Amira Doss, Lundi, 04 mai 2020

Organisé par la fondation Kemet Boutros-Ghali pour la paix et le savoir et modéré par sa directrice exécutive Mouchira Khattab, le webinaire intitulé « Répercussions du Covid-19 sur les personnes en mouvement » s’est penché sur la situation des réfugiés, des déplacés et des demandeurs d'asile. L’objectif étant de veiller à ce que ces personnes ne soient pas des laissés-pour-compte.

Réfugiés

Le monde a connu ces dernières années des records historiques de déplacements. Plus de 70,8 millions de personnes ont été forcées de fuir leur foyer. On compte parmi elles presque 25,9 millions de réfugiés. La région arabe compte la plupart de ces réfugiés avec plus de 6 millions de réfugiés syriens et 5,6 millions de réfugiés palestiniens relevant de la responsabilité du bureau de secours des Nations-Unies pour les réfugiés de Palestine dans le Proche-Orient (UNRWA) ainsi que plus de 3 mil­lions de réfugiés iraqiens et 2,5 mil­lions de Yéménites. En Afrique, la situation est elle aussi alarmante : plus de 4,5 millions de réfugiés en République Démocratique du Congo (RDC), 2,6 millions en Ethiopie, plus de 2 millions en Somalie et plus de 2,6 millions au Soudan. Le deu­xième groupe de déplacés est consti­tué des demandeurs d’asile et compte environ 3,5 millions de personnes dans le monde. Le troisième groupe concerne les individus déplacés au sein de leur propre pays, et compte 41,3 millions de personnes.

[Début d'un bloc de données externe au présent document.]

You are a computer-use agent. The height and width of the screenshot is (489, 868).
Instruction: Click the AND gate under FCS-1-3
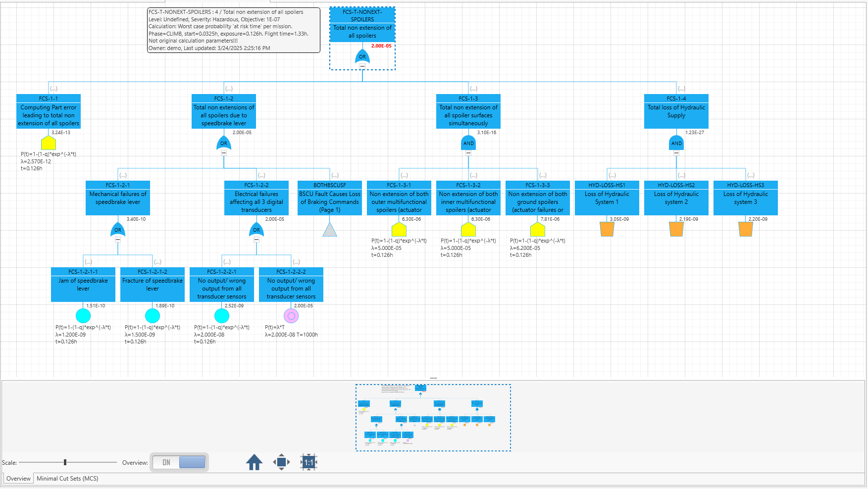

Un niveau sans précédent de mobi­lité humaine, des chiffres en hausse qui révèlent l’ampleur du phéno­mène et le nombre croissant de per­sonnes ayant besoin d’être protégées à cause des guerres, des conflits et des persécutions. Cette hausse glo­bale continue de dépasser le rythme actuel des solutions qui leur sont proposées. Aujourd’hui, la propaga­tion du Covid-19 vient aggraver la situation et le sort de ces personnes déjà marginalisées. Alors que les pays luttent pour protéger leur popu­lation et leur situation économique, les principes fondamentaux en termes de droits des réfugiés et de droits humains sont menacés. Dans les camps des réfugiés, tous les ingrédients sont réunis pour une pro­pagation rapide de la pandémie. « Ces camps sont propices à la transmission du virus, la promiscuité accroît les risques de contagion. Ces espaces surpeuplés aux ressources médicales limitées, aux conditions d’hygiène modestes et populations vulnérables. L’important c’est de veiller à ce que réfugiés et migrants ne soient pas laissés de côté, mais au contraire bénéficient des mêmes droits des autres citoyens de la nation. D’où vient la nécessité de les inclure dans les systèmes de soins publics », révèle Maha Al-Rabbat, envoyée spéciale de l’Organisation Mondiale de la Santé (OMS) pour le Covid-19 dans la région de l’Est de la Méditerranée.

L’heure à la solidarité

Une situation alarmante qui nécessite une réponse internationale à la crise et qui doit aussi prendre en compte et cibler toutes les popula­tions. « Nous avons lancé un appel à la communauté internationale pour un cessez-le-feu mondial dès l’apparition des premiers cas du virus dans le monde. Nous étions conscients que la poursuite des conflits armés dans notre région allait avoir un impact direct sur les réfugiés et toutes ces personnes vulnérables et en quête de sécurité et d’abri. Nous avons également adressé un appel aux Etats membres du Conseil de sécurité pour interve­nir et mettre fin à toutes sortes de conflits armés, surtout dans les régions frontalières où des milliers de déplacés risquent d’être jetés sur les routes de l’exode. Nous avons mis l’accent sur la nécessité d’évi­ter les retours forcés fondés sur la peur de ces personnes. Conscients des énormes défis posés par cette crise sanitaire, nous avons appelé les Etats à continuer à poursuivre leurs efforts pour secourir réfugiés et migrants », explique Ahmad Aboul-Gheit, secrétaire général de la Ligue arabe.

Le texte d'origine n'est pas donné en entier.